Akash Shah was sitting atop his motorbike waiting to make a u-turn on the busy streets of his hometown in Pune, India when a bus veered from its designated lane and nearly crashed into him.
“I felt very lucky,” he said in a phone interview. “That’s why I felt I should do something and started taking on various projects to educate people about safer roads.”
Shah was indeed lucky.
Reckless and drunk driving, overcrowded roads, a lack of safety infrastructure, and low use of seatbelts and helmets are among the issues that have made India the most dangerous roads in the world. One person is killed on India’s roads every five minutes, according to the World Health Organization. Although it accounts for only one percent of the world’s cars, 15 percent of the world’s traffic fatalities occur in India.

The near miss at such a young age — Shah was only 16 at the time — made him dedicate much of his time to preventing road accidents. In the three years since, he has taken his message of road safety to 50 high schools in Pune.
Shah tells his peers about the importance of helmets and seatbelts, and encourages them to advocate for the enforcement of traffic laws and the development of crosswalks.
“My message to young people is that they need to start following the rules and take steps themselves to eradicate the problem,” he said.
Shah was recently named one of 16 grantees charged with developing innovative solutions to India’s worsening traffic situation. They will use funds from the Youth Services America (YSA), a Washington, DC-based organization that aims to empower young people, and the safety organization UL, to try to make India’s precarious traffic situation less risky to motorists and pedestrians. The two organizations have also teamed up to undertake the largest ever audit of the country’s roads.
The issue is of particular importance to India’s young people.
“Right now, about 50 percent of India’s population is under 25,” Rebecca Levy of YSA said. “We’re looking to them to come up with creative and innovative solutions because road safety is such a huge problem in India right now.”
The issue of road safety also disproportionately affects India’s young people who are among the most susceptible to traffic fatalities. Last year, more than 30 percent of those killed on the road were between the ages of 15 and 29.

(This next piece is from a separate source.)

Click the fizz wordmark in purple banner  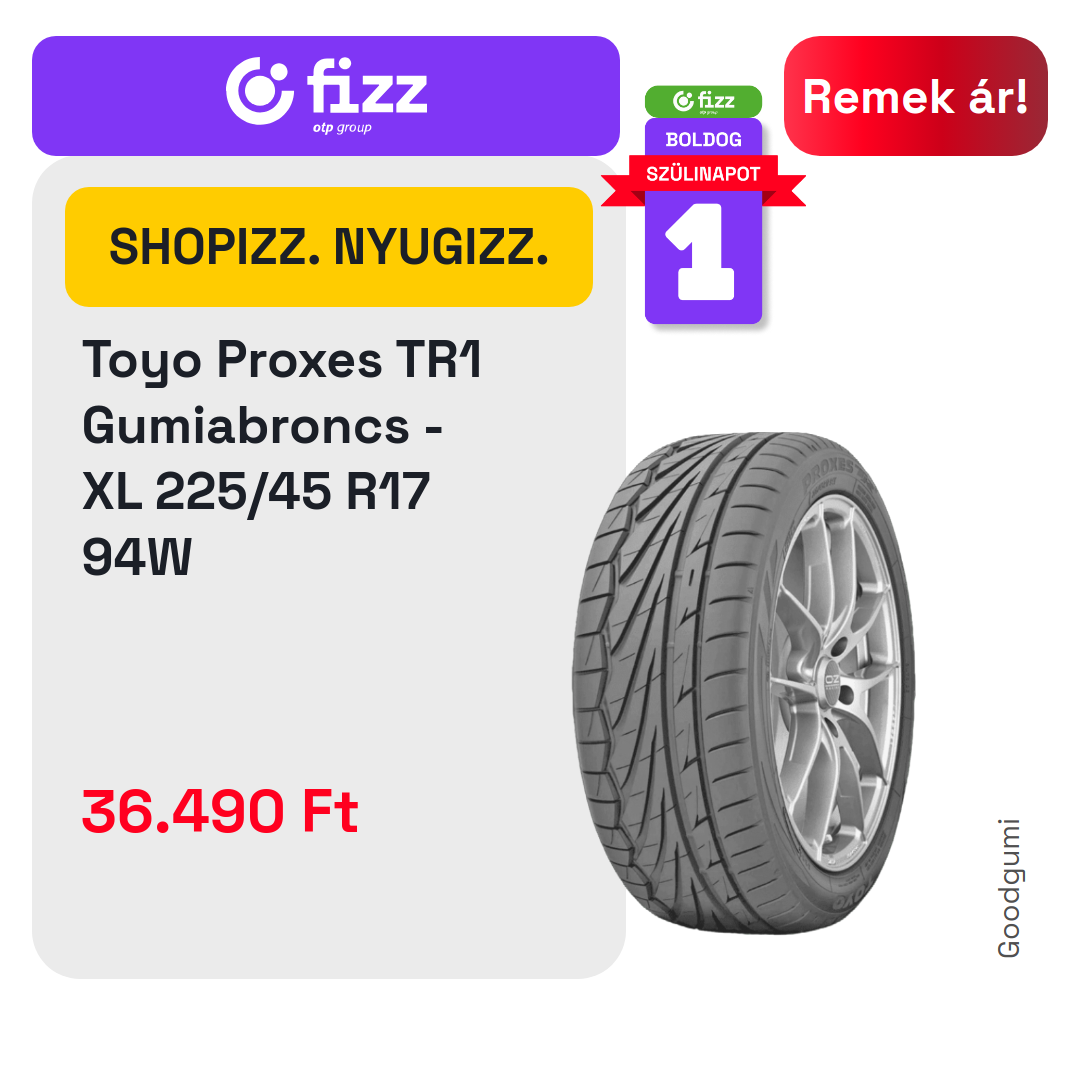tap(367, 86)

India’s now defunct Planning Commission estimated that traffic accidents could cost the country about three percent of its GDP — that’s a staggering $60 billion a year.
The impact on individual lives is harder to measure.
The continued wear to roads and damage to safety infrastructure like guardrails has only made the risks posed to those on India’s roads more worrisome.

“We have roads that punish a person in a manner that he remembers it all through his life, if he is fortunate enough to be alive,” Hamran Singh Sidhu, the president of the Delhi-based advocacy organization ArriveSAFE, told ThinkProgress in an email.
“I am one of those,” he continued. “Our car rolled down a gorge nearly 19 years back and since then I am wheelchair bound due to a neck level spinal injury that changed the course of my life forever.”
Sidhu decided to become an advocate for the cause, Its one that he has drawn increased awareness, but continues to claim all to many lives.
While responding to ThinkProgress’ email, he said he received a news alert on yet another devastating road accident. As many as 20 people were killed and 15 injured when a bus rolled down a river bank in the Indian province of Himachal Pradesh.
Sidhu noted that many have resigned themselves to seeing traffic fatalities as the “will of God” — a rationalization that he believes keeps people form working to address the issue, even as he said corrupt officials hand out drivers licenses in exchange for money and police neglect to issue tickets for offenses ranging from drunk driving to broken side mirrors.
“This reply doesn’t come only from the uneducated or underprivileged but even from those who are educated enough to understand that it is a result of a cause and its effect,” Sidhi said. “Some of them become decision makers but the logic remains the same. Once our logic is wrong, we cannot get the desired result.”
And India’s dangerous roads make no distinction along the lines of class. Although it’s a country with steep levels of income inequality, road accidents are a fate anyone can suffer.
Gopinath Munde, India’s minister of rural development, was killed when a speeding taxi crashed into his car last June.
Just nine days into his term when the accident occurred, Indian Prime Minister Narendra Modi promised sweeping reforms including steeper penalties for disobeying traffic laws and the creation of a national transportation regulation authority. Although his government developed the Road Safety and Transport Bill to replace a 1988 traffic law, it’s since only been stalled in the legislature and weakened by lobbyists.
Transit unions are among the bill’s most virulent opponents. In April, they disrupted traffic by striking for 24 hours in 10 different states. Car manufacturers, who would face steep fines for faulty designs, also have cause to rail against the bill.
As it wallows, Indians continue to die. More than 4,000 more were killed last year than the year before. If the decade-long trend continues, this year could be the worst yet.